同社にはMUFG特別賞が授与された。三菱UFJ銀行大宮支店長の中山治氏は「AIを活用した高度な診断技術による課題の可視化と、循環型社会の実現を目指す姿勢がサステナビリティの考え方と強く共鳴した」とコメントしていた。
中小運送の配車業務を効率化する「ラクハブ」/株式会社スポンサル
スポンサルは、中小運送会社向けにクラウド運送管理システム「ラクハブ」を提供している。紙文化が残る運送業界に向け、月額9800円という低価格と直感的に使えるUI/UXで導入のハードルを下げ、配車業務の効率化を支援するAI配車マンを付加価値として提供する点が特徴だ。
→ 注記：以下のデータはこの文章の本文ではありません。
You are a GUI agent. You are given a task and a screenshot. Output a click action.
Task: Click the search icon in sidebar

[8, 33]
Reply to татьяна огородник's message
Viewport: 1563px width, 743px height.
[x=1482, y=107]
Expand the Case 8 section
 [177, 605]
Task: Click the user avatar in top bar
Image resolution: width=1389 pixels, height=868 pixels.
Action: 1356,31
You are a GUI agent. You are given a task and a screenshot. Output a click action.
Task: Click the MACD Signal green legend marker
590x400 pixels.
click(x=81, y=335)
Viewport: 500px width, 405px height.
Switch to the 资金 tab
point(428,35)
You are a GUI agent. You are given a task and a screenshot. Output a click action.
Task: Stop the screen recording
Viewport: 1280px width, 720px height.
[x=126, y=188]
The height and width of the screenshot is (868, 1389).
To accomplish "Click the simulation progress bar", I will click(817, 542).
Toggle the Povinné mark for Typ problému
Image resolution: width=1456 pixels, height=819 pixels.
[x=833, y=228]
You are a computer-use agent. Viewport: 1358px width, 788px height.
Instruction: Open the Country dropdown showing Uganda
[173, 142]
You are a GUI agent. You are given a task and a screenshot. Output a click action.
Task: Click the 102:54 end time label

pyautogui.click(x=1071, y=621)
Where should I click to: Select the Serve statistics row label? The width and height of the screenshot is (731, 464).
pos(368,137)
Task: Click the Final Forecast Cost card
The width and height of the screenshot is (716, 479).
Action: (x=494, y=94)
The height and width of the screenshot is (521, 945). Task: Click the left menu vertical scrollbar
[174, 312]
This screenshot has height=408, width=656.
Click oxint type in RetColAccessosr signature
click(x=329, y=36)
S4プログラムでは支援金100万円を活用し、依頼書のデータ化や配車支援を行うAI機能を開発。さらに信用金庫との連携を通じて、新規顧客開拓のルート構築にも取り組んだ。
講評では、アナログな業界において属人的な業務を効率化するアプローチが評価され、運送会社の3代目でもある丹野社長に後継ぎベンチャーの代表例として期待が寄せられた。
S4アーリー期プログラムの総評として、坂本氏は「ロボットからITまで多様な業種のスタートアップが集まっており、層の厚さを感じた」と評価。埼玉県ならではの地場や支援システムを活用し、ここから日本全国やグローバルへ展開するユニコーン企業が生まれることへの期待を語った。